Skip to main content
POST
/
rerank
Rerank documents
curl --request POST \
  --url https://api.fireworks.ai/inference/v1/rerank \
  --header 'Authorization: Bearer <token>' \
  --header 'Content-Type: application/json' \
  --data '{
  "model": "accounts/fireworks/models/qwen3-reranker-8b",
  "query": "What is machine learning?",
  "documents": [
    "Machine learning is a subset of AI.",
    "The weather is sunny today."
  ],
  "top_n": 2,
  "return_documents": true,
  "task": "Given a web search query, retrieve relevant passages that answer the query"
}'
{
  "object": "list",
  "model": "<string>",
  "data": [
    {
      "index": 123,
      "relevance_score": 0.5,
      "document": "<string>"
    }
  ],
  "usage": {
    "prompt_tokens": 123,
    "total_tokens": 123
  }
}

Authorizations

Authorization
string
header
required

Bearer authentication header of the form Bearer <token>, where <token> is your auth token.

Body

application/json
query
string
required

The search query to use for reranking documents.

Example:

"What is machine learning?"

documents
string[]
required

A list of documents to rerank. Each document is a string.

Minimum length: 1
Example:
[
"Machine learning is a subset of AI.",
"The weather is sunny today."
]
model
string | null

The name of the reranker model to use.

Example:

"accounts/fireworks/models/qwen3-reranker-8b"

top_n
integer | null

The number of most relevant documents to return. If not specified, all documents are returned.

Required range: x >= 1
return_documents
boolean
default:true

Whether to return the document text in the response.

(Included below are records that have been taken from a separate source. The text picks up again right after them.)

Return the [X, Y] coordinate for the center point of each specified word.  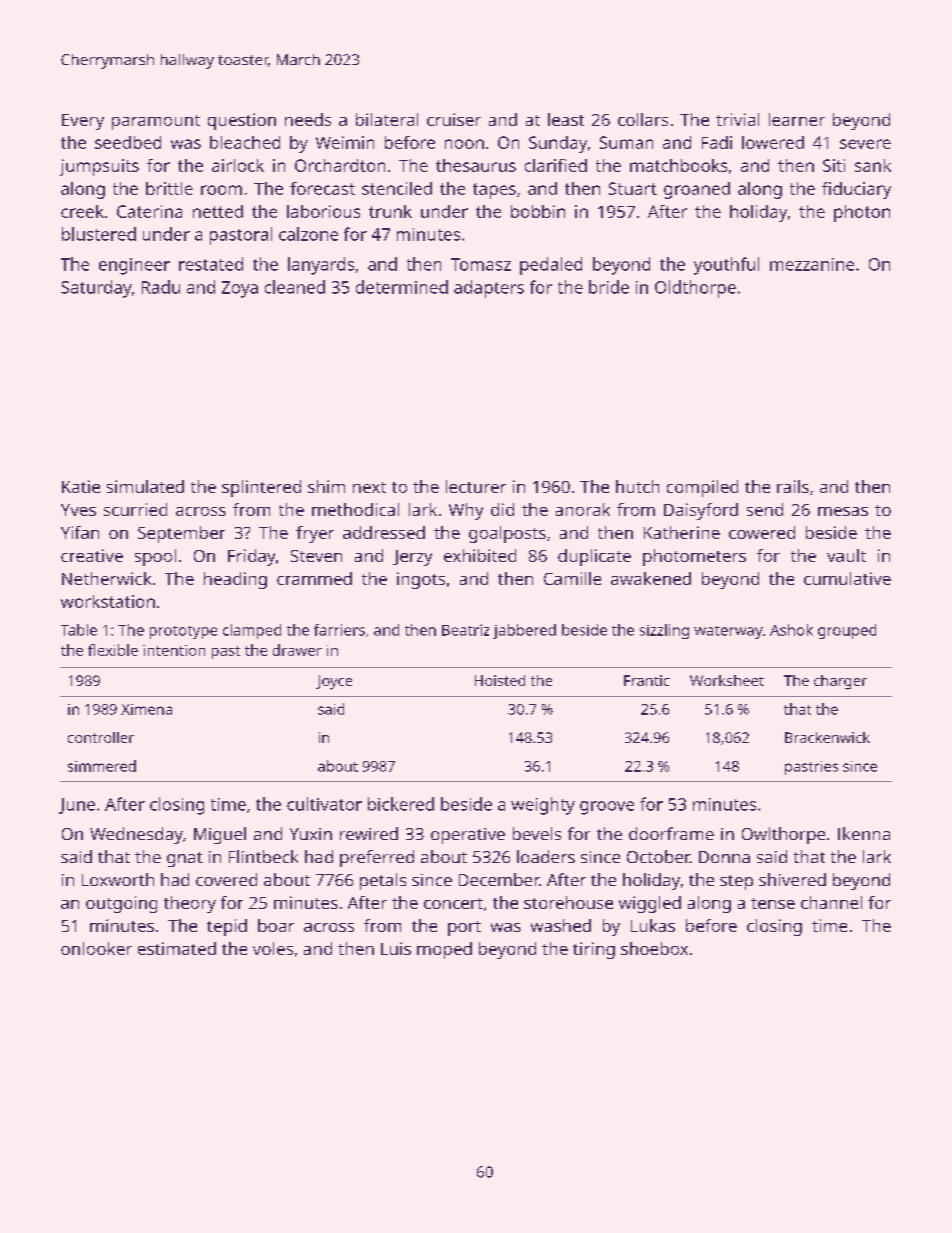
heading [235, 580]
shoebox [654, 948]
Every [83, 122]
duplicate [594, 557]
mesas [843, 511]
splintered [261, 488]
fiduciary [856, 190]
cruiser [454, 119]
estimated [177, 948]
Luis [396, 948]
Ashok [791, 630]
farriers [339, 630]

Defaults to true.

task
string | null

Optional task description to guide the reranking process.

Example:

"Given a web search query, retrieve relevant passages that answer the query"

Response

200 - application/json

OK

object
enum<string>
required

The object type, which is always "list".

Available options:
list
model
string
required

The name of the model used for reranking.

data
object[]
required

The list of reranked documents, ordered by relevance score (highest first).

usage
object
required

The usage information for the request.